4. The Toxicity data and Regulatory status of each ultraviolet filter approved worldwide are listed where available. For Europe, the EEC designation along with the COLIPA (S-number) is listed. The maximum allowable concentration (MC) for each UV filter is also included. The reader should double-check all of these regulations with their supplier and the government agency involved prior to committing any resources solely based on the compilation of the data in this book.
5. Stability and storage conditions are outlined for each UV filter.
6. The molecular weight and formula of each ultraviolet filter are listed along with a drawing of the molecular structure.

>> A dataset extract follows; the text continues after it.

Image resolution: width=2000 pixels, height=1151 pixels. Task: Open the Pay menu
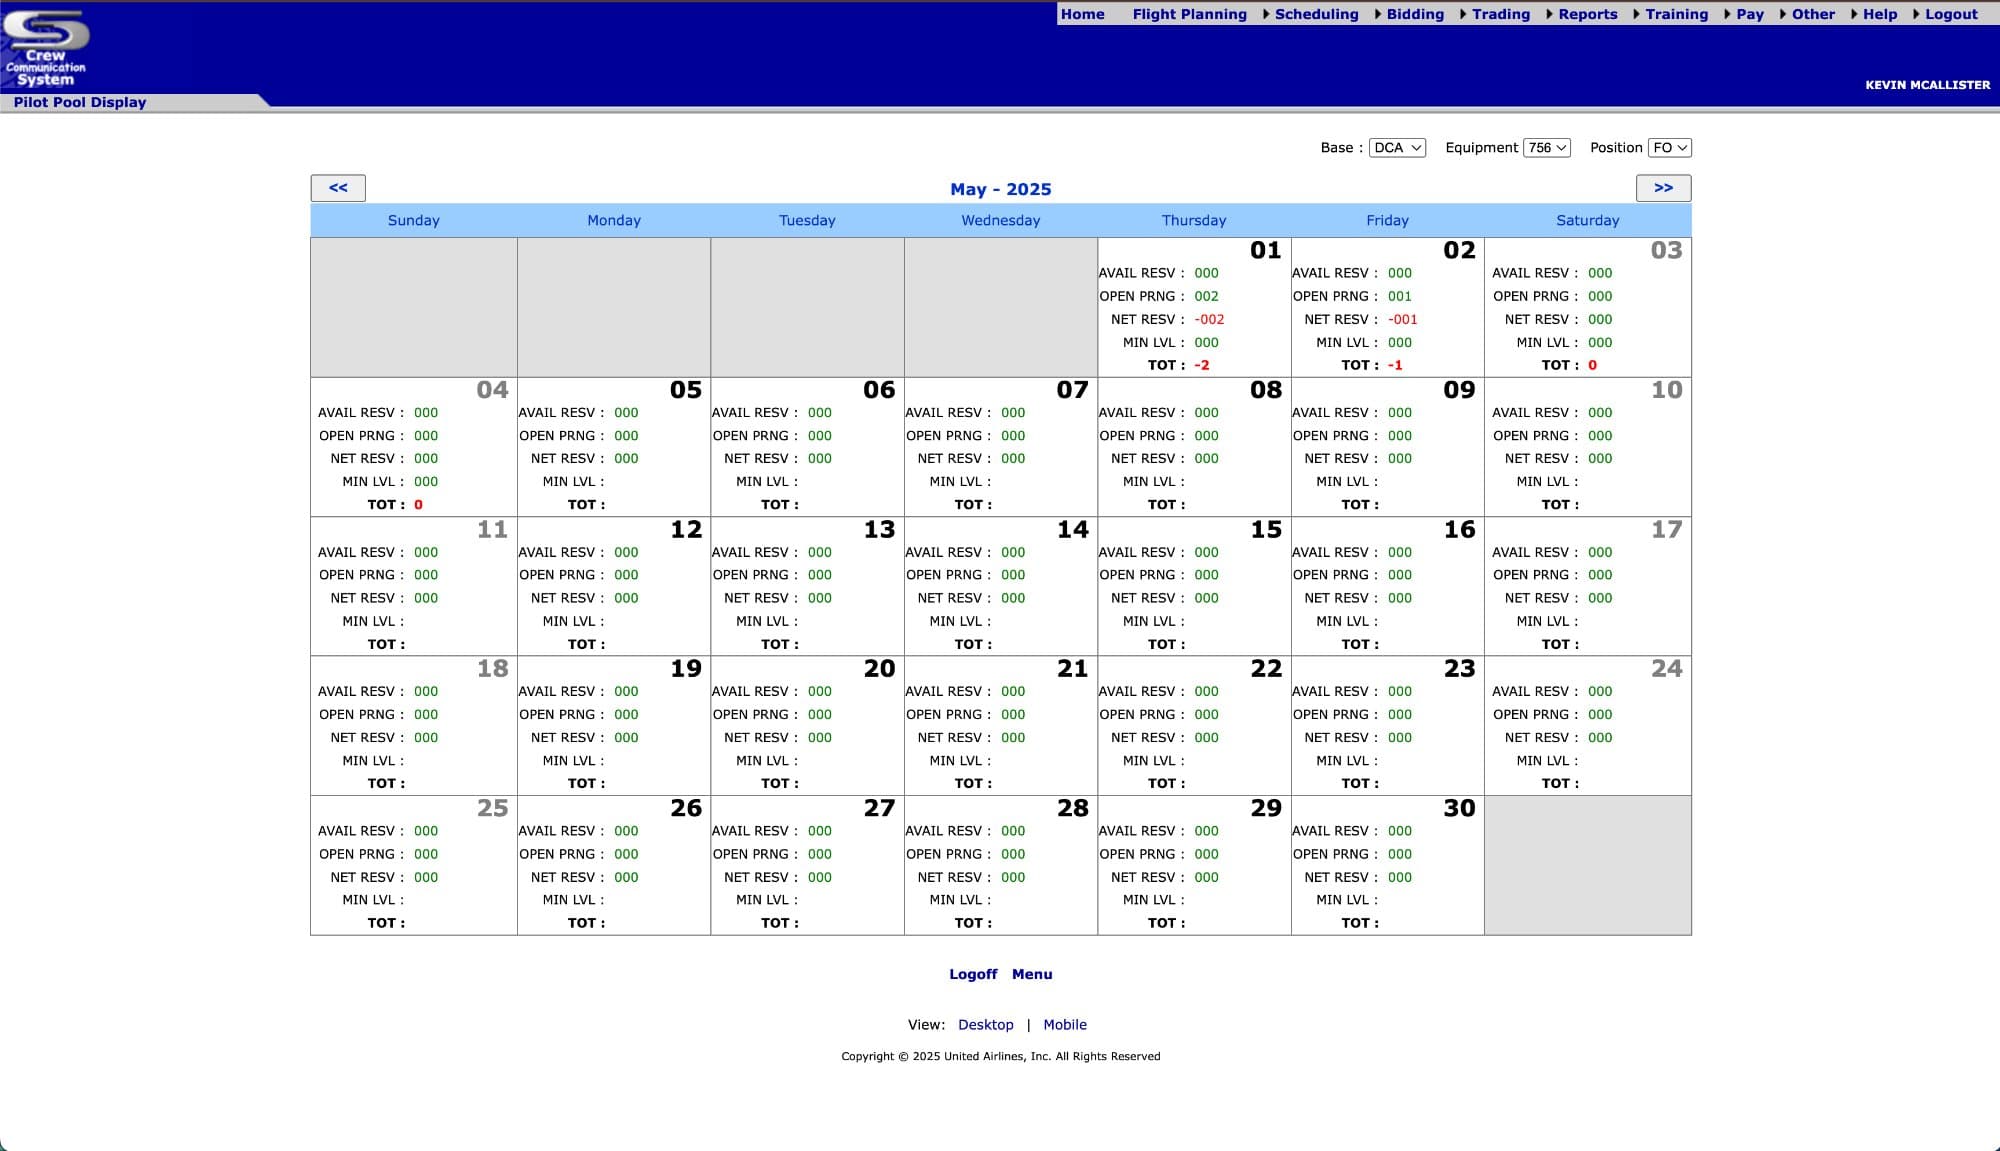pyautogui.click(x=1750, y=14)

7. The physical and chemical properties for each UV filter are listed.
About the Author
Dr. Nadim Shaath received his BSc degree (Honors) in Chemistry from the University of Alexandria, Egypt, and his PhD in Organic Chemistry from the University of Minnesota. After three years as a Postdoctoral Fellow in the School of Pharmacy, Medicinal Chemistry Department at the University of Minnesota, he joined the chemistry faculty at the State University of New York (SUNY) at Purchase where he also served as the Chairman of the Chemistry Department, and later joined Felton Worldwide, a flavor, fragrance and sunscreen company, as Director of Research.

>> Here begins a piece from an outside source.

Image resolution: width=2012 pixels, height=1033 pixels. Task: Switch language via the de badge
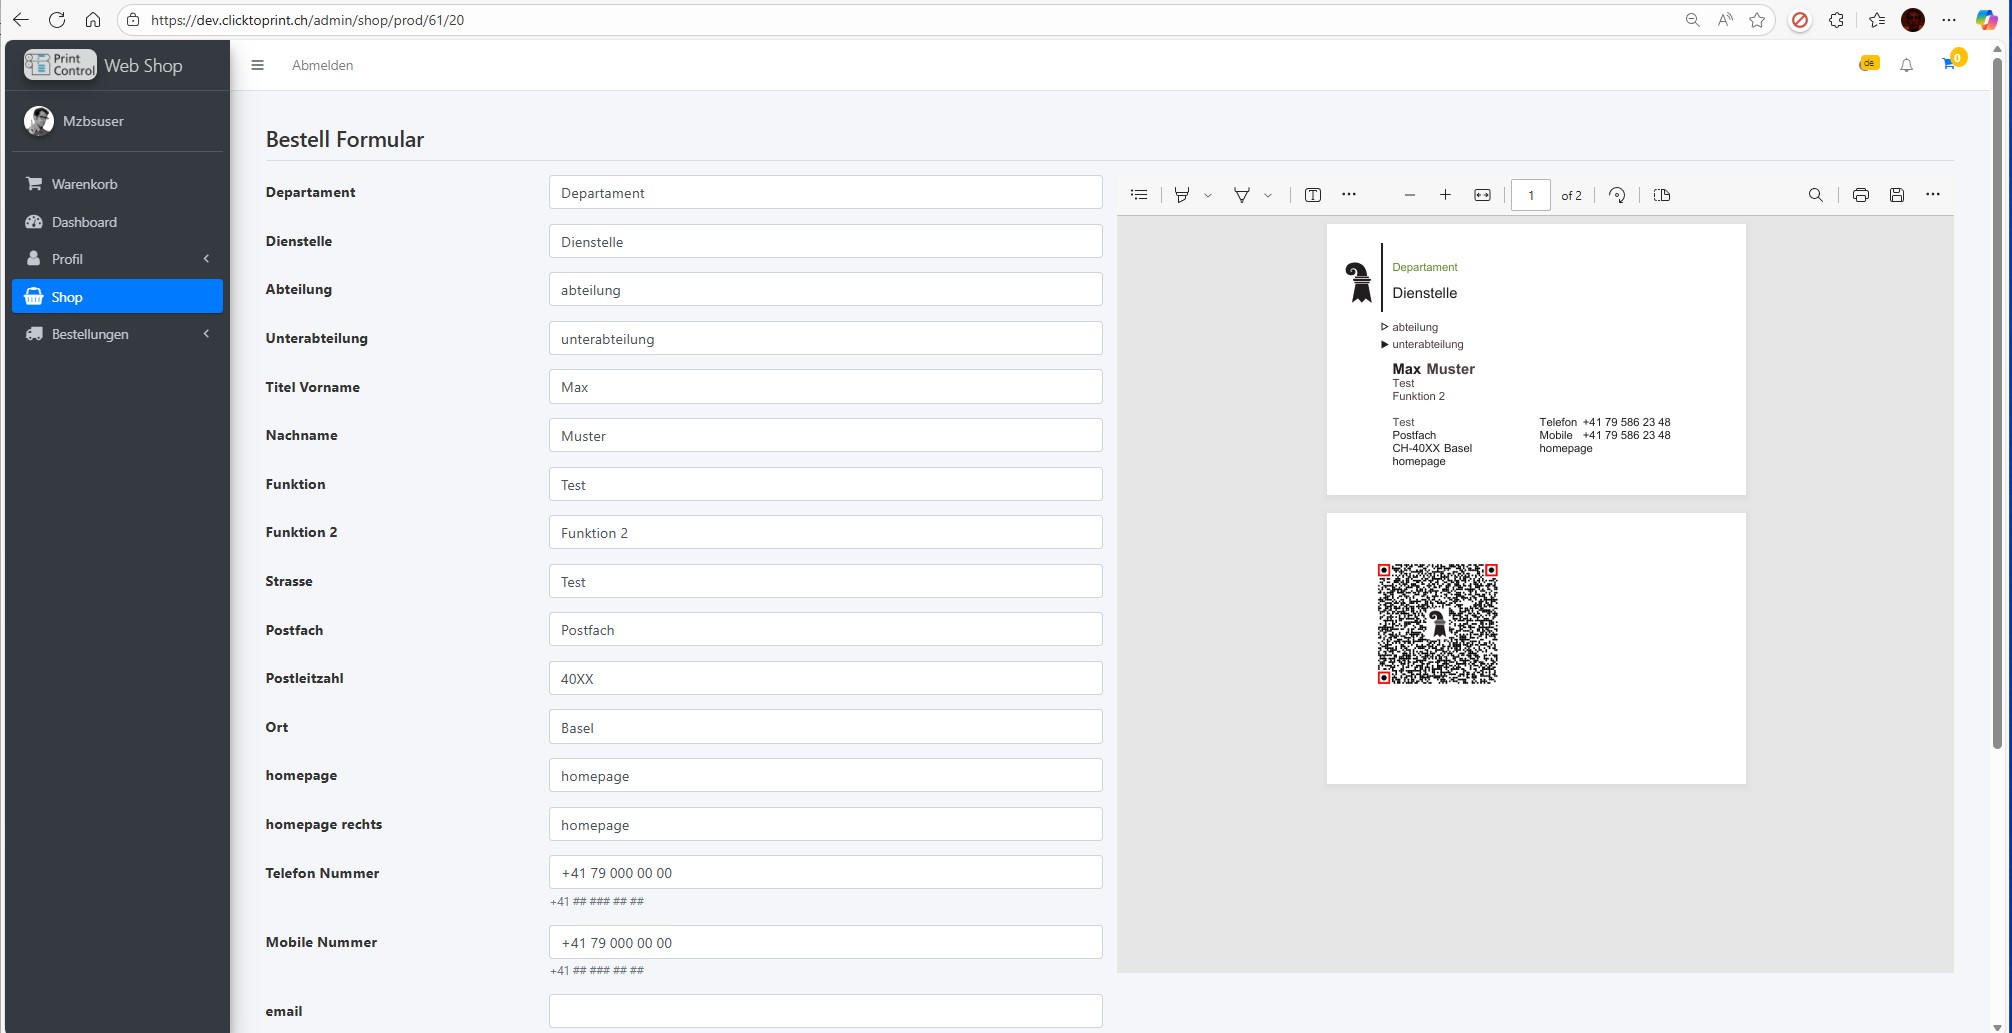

Until 1990, he served as the Executive Vice President and Technical Director of Felton Worldwide where he also assumed full responsibility for the promotion of their sunscreen products. In his first year he managed to triple the sales of this Division turning the Sunarome brand into a multi-million dollar business venture that was sold later to Haarman and Reimer.

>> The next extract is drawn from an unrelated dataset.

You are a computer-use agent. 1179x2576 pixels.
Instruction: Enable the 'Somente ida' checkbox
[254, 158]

In 1990, Dr. Shaath became the President and Chief Executive Officer of KATO Worldwide, Ltd., a flavor, fragrance, sunscreen and essential oil company. In 2000 he founded Alpha Research & Development, Ltd., and is currently its President. Alpha R&D, Ltd. is a research, sourcing and product development company in the fields of cosmetics, sunscreens, analytical testing, fragrances, essential oils and aromatherapy.
Dr. Shaath is a frequent speaker and moderator at many scientific meetings, and is the author of numerous articles in chemical, flavor, pharmaceutical, cosmetic, food and sunscreen journals and publications. He has represented the Cosmetic, Toiletry & Fragrance Association (CTFA) on sunscreens to the FDA, and is an expert witness on several litigations in the Cosmetic and Sunscreen Industries. He is the editor of several books on Sunscreens, including Sunscreens published in 2005 by Marcel Dekker (Taylor & Francis).